**Data shown**.

= = =

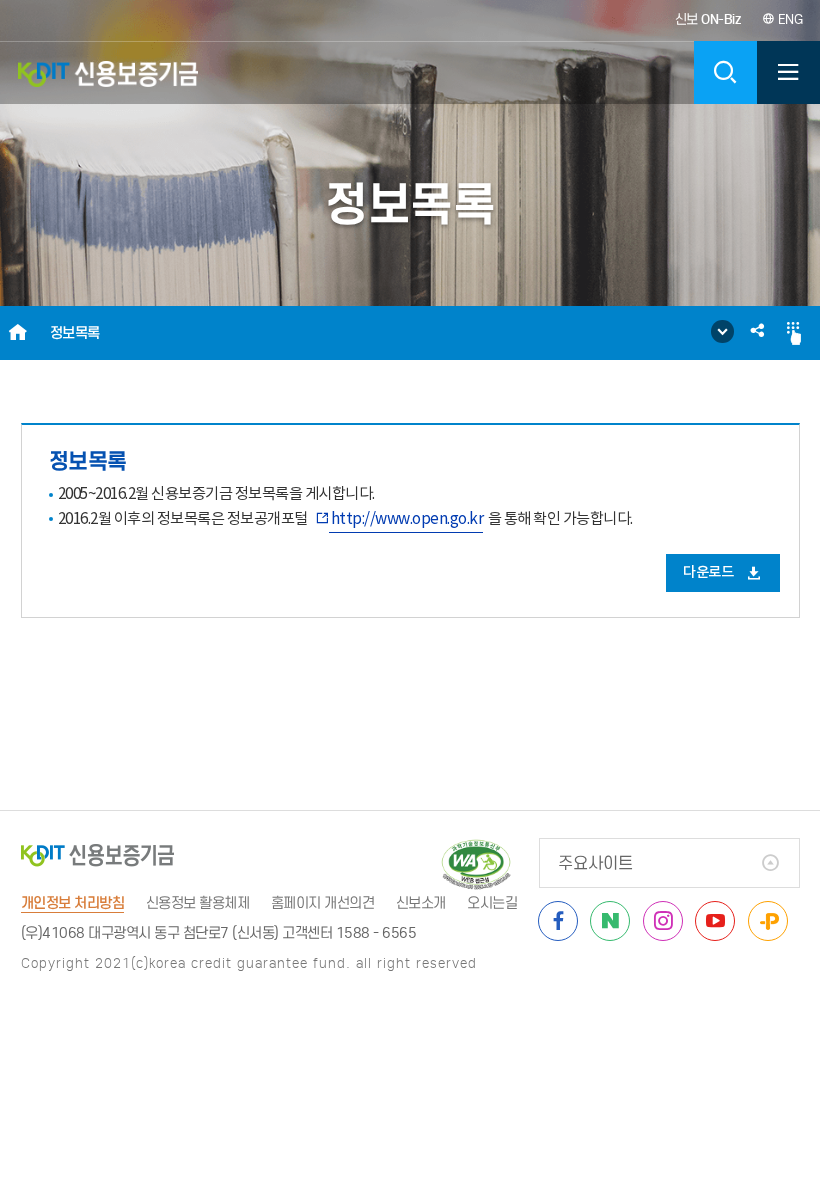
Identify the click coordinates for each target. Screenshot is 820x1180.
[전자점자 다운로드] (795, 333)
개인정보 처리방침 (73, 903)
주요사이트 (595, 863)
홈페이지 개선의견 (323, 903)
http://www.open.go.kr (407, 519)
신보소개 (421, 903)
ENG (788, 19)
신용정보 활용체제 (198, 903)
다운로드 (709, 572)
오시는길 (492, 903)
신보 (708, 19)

= = =

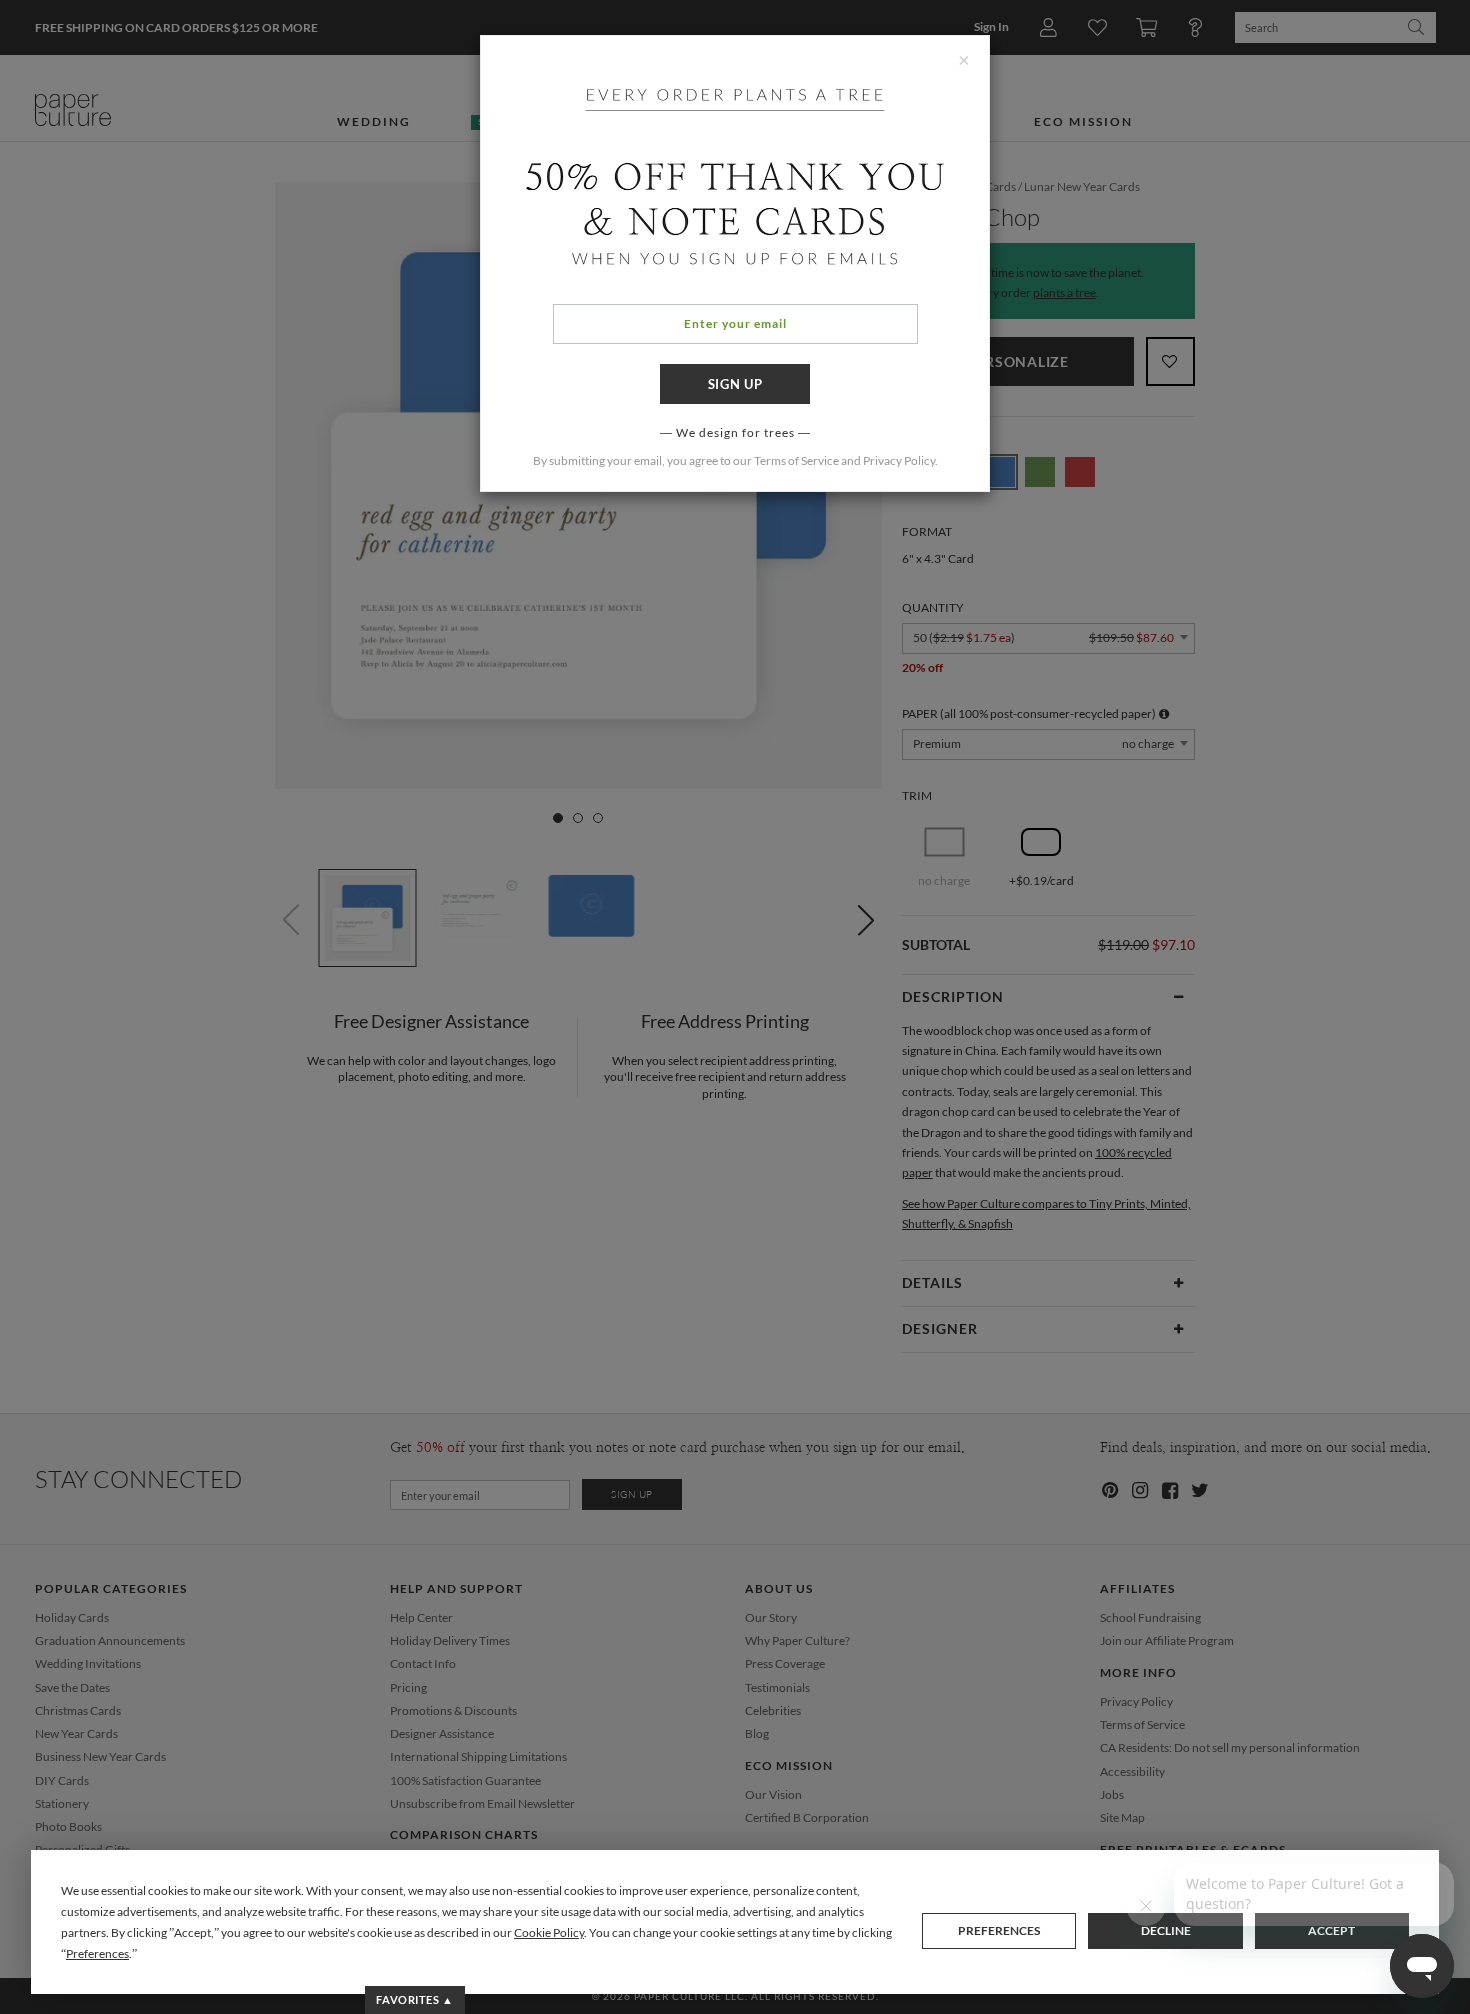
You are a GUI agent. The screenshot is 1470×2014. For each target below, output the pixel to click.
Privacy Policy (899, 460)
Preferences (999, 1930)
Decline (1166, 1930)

= = =

Among the records above, a stretch begins at the line containing "You are a GUI" and ends at the line containing "Decline (1166, 1930)". Restate that stretch word for word, and nothing else.

**Result of this exercise**.
You are a GUI agent. The screenshot is 1470×2014. For each target below, output the pixel to click.
Privacy Policy (899, 460)
Preferences (999, 1930)
Decline (1166, 1930)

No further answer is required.